═══ Available data

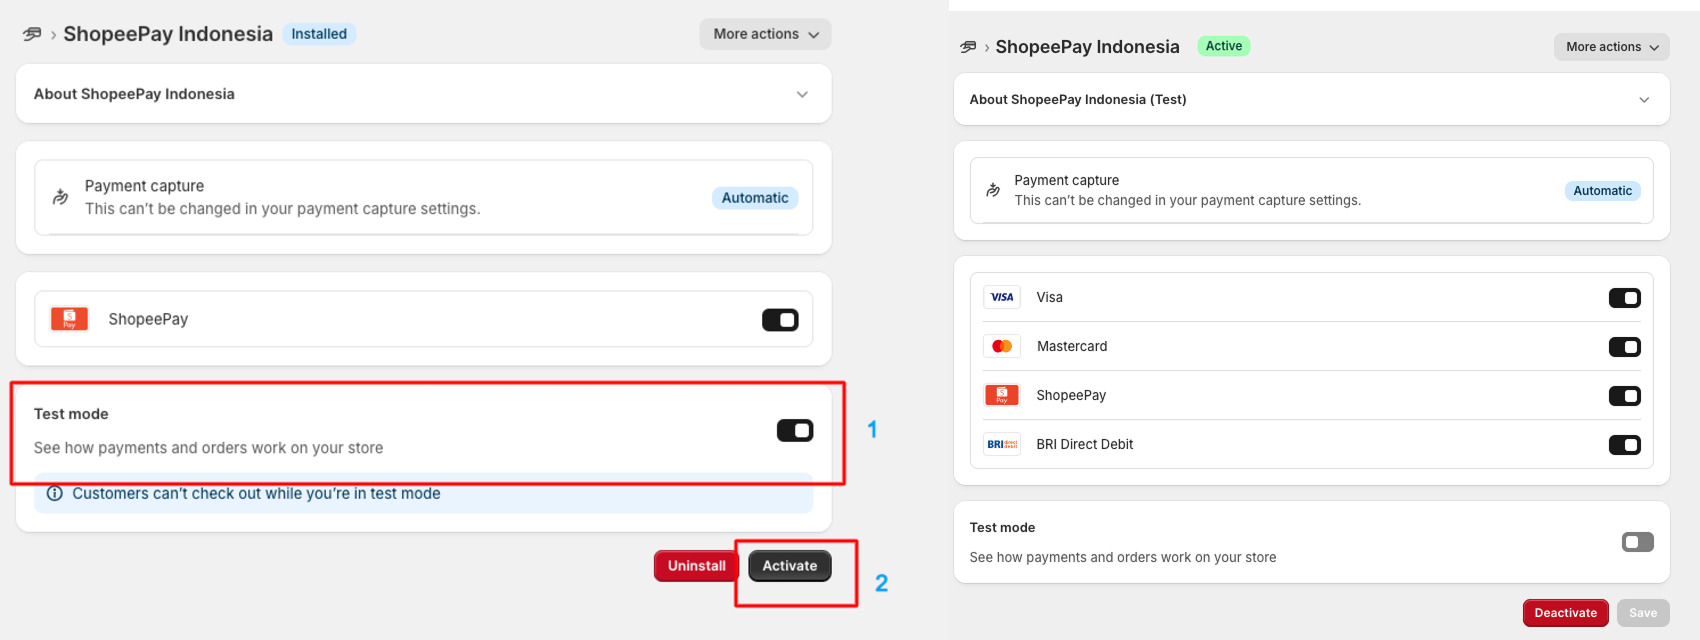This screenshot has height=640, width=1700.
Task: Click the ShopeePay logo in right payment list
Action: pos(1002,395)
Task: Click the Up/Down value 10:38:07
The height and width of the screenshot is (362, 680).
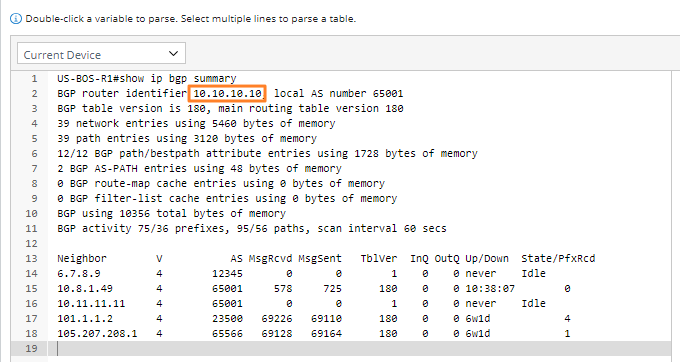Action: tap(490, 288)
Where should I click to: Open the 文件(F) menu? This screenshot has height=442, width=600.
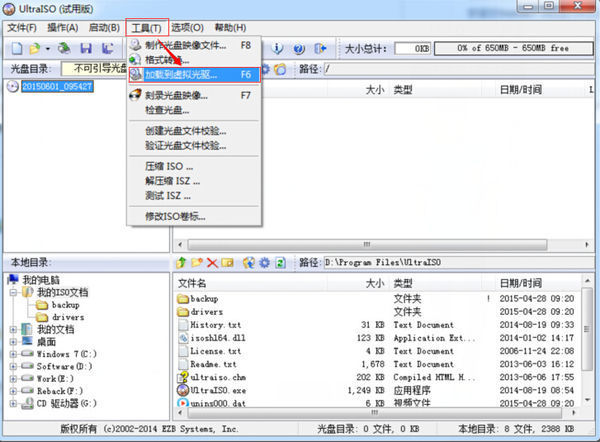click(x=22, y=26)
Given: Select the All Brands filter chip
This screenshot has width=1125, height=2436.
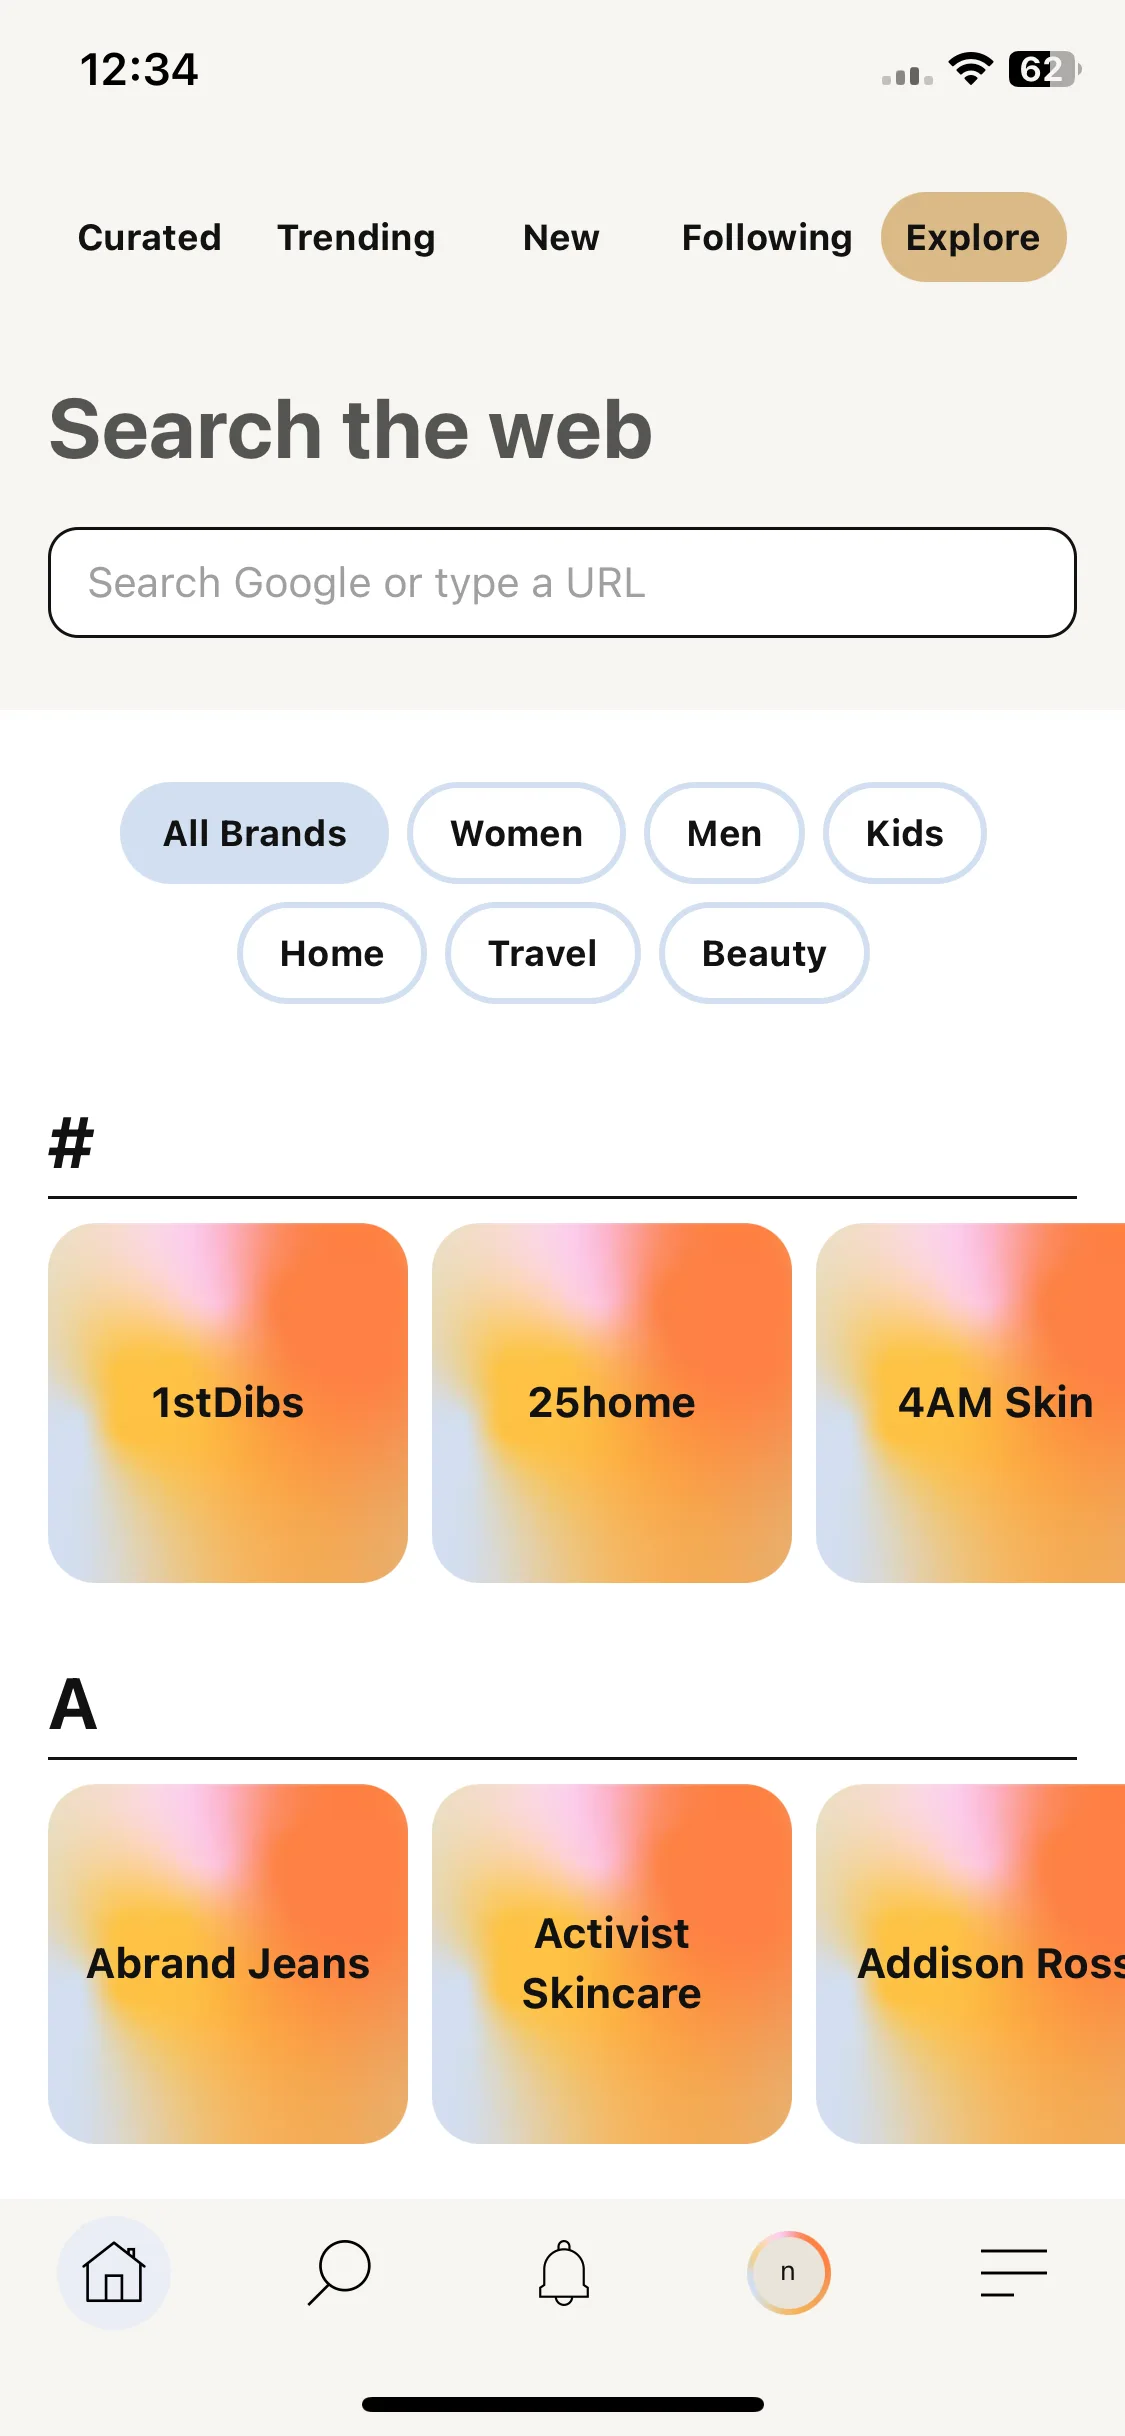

══════

● Your objective
In the records above, locate the line with "Task: Click the Up/Down value 10:38:07"; output it and each line after it through the last one, exactly, omitting pictures.

● Response to the exercise
Task: Click the Up/Down value 10:38:07
The height and width of the screenshot is (362, 680).
Action: tap(490, 288)
Where should I click to: Open the 文件(F) menu? This screenshot has height=442, width=600.
click(x=22, y=26)
Given: Select the All Brands filter chip
This screenshot has width=1125, height=2436.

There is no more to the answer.